Ao reduzir preço, a empresa geralmente precisa aumentar volume para preservar a contribuição total. A pergunta é: quanto?
Sem essa conta, “compensar no volume” é apenas uma hipótese.
O problema
O faturamento promocional pode crescer enquanto a contribuição permanece igual ou diminui. Sem calcular unidades adicionais e capacidade, a empresa troca margem por trabalho sem saber se existe benefício.
Como funciona: o cálculo
Primeiro, encontre a contribuição total que deseja manter.
Contribuição total anterior = contribuição unitária anterior × quantidade anterior
Depois:
Quantidade necessária = contribuição total desejada ÷ nova contribuição unitária
Exemplo prático
Antes:
- preço: R$ 100;
- custos considerados: R$ 90;
- contribuição ou resultado didático: R$ 10;
- volume: 100;
- total: R$ 1.000.
Depois do desconto:
- preço: R$ 95;
- custos: R$ 90;
- nova contribuição: R$ 5.
Quantidade para gerar R$ 1.000:
R$ 1.000 ÷ R$ 5 = 200 unidades.
Aumento necessário:
(200 - 100) ÷ 100 = 100%.
Outro cenário
Se a contribuição cai de R$ 20 para R$ 15:
- volume anterior: 100;
- contribuição total: R$ 2.000;
- novo volume: R$ 2.000 ÷ R$ 15 = 133,34.
Como não existe fração de unidade nesse exemplo, seriam necessárias 134 unidades: aproximadamente 34% a mais.
Quanto menor a margem original, maior tende a ser o impacto relativo de um mesmo desconto.
O teste operacional
O volume adicional precisa passar por um teste:
Estoque
Há unidades disponíveis?

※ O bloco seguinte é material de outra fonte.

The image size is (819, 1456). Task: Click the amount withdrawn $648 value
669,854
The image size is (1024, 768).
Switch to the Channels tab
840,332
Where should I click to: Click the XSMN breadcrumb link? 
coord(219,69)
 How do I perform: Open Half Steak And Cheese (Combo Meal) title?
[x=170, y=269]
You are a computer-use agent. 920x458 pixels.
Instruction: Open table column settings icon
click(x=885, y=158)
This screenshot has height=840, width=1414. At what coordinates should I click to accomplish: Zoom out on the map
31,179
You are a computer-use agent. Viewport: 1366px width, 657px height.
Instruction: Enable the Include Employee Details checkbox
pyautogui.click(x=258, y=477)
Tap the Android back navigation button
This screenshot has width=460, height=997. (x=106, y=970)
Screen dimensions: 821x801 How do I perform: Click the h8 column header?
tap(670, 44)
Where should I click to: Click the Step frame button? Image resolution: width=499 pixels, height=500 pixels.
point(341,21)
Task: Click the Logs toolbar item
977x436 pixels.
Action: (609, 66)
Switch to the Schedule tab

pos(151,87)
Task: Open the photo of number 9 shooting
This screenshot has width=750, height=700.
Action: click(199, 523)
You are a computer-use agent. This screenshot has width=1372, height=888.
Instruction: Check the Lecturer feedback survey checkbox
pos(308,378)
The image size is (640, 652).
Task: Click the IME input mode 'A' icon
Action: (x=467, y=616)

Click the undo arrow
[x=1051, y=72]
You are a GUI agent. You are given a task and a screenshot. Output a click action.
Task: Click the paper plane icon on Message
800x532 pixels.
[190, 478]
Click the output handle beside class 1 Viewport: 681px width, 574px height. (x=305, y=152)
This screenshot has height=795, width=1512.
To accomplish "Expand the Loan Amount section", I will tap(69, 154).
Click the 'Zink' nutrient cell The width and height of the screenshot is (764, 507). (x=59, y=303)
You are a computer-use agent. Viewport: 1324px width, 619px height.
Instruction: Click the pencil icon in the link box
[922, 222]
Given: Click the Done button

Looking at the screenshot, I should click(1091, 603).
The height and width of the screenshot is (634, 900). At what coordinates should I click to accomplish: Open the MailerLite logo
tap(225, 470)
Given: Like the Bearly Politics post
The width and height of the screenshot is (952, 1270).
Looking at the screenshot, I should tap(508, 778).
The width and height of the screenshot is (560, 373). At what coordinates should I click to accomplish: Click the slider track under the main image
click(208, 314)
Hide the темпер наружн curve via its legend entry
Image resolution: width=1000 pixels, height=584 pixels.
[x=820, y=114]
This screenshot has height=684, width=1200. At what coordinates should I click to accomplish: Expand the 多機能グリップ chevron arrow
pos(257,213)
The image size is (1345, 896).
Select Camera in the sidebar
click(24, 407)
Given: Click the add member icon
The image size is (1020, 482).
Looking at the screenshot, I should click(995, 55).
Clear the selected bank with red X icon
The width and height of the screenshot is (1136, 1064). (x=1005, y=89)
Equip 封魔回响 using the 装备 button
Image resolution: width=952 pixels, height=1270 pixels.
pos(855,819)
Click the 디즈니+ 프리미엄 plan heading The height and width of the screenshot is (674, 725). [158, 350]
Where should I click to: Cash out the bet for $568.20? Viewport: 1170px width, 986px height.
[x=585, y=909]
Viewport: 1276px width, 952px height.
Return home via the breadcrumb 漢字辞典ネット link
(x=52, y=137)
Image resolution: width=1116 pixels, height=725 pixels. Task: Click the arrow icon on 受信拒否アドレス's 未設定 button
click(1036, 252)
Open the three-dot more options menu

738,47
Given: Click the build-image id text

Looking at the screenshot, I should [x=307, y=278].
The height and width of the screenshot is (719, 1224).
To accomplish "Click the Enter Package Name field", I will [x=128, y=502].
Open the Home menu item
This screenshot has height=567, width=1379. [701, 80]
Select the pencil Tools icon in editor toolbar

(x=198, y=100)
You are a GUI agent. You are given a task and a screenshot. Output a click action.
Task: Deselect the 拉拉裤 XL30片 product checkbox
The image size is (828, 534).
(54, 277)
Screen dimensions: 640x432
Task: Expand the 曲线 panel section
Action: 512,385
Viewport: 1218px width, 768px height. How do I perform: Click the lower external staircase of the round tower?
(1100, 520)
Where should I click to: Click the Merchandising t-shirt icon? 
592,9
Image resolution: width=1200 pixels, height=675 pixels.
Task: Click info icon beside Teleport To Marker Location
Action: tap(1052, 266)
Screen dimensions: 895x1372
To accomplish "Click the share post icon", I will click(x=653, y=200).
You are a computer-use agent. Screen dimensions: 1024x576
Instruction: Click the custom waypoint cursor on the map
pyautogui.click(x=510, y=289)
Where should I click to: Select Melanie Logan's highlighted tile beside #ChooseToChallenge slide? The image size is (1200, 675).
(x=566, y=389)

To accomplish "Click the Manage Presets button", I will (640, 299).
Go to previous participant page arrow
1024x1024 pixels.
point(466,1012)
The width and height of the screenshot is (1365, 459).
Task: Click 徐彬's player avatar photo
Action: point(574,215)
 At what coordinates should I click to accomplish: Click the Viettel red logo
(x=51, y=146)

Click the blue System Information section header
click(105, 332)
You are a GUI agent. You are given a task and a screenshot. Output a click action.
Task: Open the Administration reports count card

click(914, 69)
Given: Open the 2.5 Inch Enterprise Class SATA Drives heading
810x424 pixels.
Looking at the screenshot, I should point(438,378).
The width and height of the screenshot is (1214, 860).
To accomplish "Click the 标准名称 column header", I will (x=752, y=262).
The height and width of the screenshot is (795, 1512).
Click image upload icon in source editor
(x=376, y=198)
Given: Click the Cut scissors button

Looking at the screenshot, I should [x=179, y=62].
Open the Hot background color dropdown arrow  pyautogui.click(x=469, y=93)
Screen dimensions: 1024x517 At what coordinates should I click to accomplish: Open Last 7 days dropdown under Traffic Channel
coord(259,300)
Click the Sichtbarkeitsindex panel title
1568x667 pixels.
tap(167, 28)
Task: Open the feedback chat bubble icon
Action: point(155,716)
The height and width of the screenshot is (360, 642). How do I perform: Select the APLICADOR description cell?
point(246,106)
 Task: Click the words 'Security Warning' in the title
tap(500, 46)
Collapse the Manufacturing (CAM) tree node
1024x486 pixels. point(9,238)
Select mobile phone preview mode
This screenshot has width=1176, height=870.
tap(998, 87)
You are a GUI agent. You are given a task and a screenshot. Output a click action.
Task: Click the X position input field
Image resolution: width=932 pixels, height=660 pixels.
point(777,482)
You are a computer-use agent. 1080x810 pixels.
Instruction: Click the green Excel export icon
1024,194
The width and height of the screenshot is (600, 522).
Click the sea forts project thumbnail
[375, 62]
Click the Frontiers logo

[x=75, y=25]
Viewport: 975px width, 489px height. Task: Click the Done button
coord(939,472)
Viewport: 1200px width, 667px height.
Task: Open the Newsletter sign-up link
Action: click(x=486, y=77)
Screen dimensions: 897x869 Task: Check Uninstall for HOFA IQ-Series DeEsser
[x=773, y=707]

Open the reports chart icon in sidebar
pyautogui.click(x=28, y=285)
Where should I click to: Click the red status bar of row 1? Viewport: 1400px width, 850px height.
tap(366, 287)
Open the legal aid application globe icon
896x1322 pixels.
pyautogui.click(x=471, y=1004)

Quanto caixa precisa ser antecipado? Existe risco de sobra?
Capacidade
Equipe, equipamentos e espaço suportam a demanda?
Logística
O prazo e o custo de entrega permanecem iguais?
Atendimento
A empresa consegue responder e resolver problemas sem reduzir qualidade?
Experiência
A promoção atrai clientes compatíveis ou cria frustração e avaliações negativas?
Custos que mudam por faixa
A conta simples presume custos unitários estáveis. Na prática, o volume pode gerar:
- horas extras;
- taxa adicional de plataforma;
- necessidade de terceirização;
- novo lote mínimo;
- aluguel de equipamento;
- desperdício;
- contratação.
É necessário simular o ponto em que a estrutura muda.
Demanda incremental ou antecipada
Uma promoção pode fazer clientes que comprariam na semana seguinte anteciparem a compra. O pico da campanha não representa necessariamente venda nova.
Também pode canibalizar produtos com margem melhor: o cliente troca o item que compraria pelo item promocional.
Por isso, compare períodos e comportamento de recompra.
Erros mais comuns
- usar faturamento em vez de contribuição;
- presumir que toda demanda é nova;
- ignorar clientes que pagariam preço cheio;
- não considerar capacidade;
- medir campanha somente pelo número de pedidos;
- não registrar margem por canal;
- manter promoção sem prazo ou objetivo.
Como aplicar
- Defina o item e o período.
- Calcule contribuição unitária atual.
- Simule preço e contribuição promocional.
- Defina contribuição total desejada.
- Calcule unidades adicionais.
- Simule custos por faixa.
- Teste estoque, caixa e capacidade.
- Defina métricas de campanha.
- Compare resultado com período-base.
- Registre aprendizados.
O que acompanhar
- contribuição unitária e total;
- quantidade adicional necessária e realizada;
- faturamento;
- desconto médio;
- estoque e capital de giro;
- prazo, erro e devolução;
- recompra;
- canibalização;
- custo de aquisição da campanha.
Conclusão
Vender mais pode ser excelente. Vender mais apenas para recuperar contribuição perdida exige cuidado.
A conta de volume é o começo. A decisão também depende de capacidade, caixa, experiência e comportamento do cliente.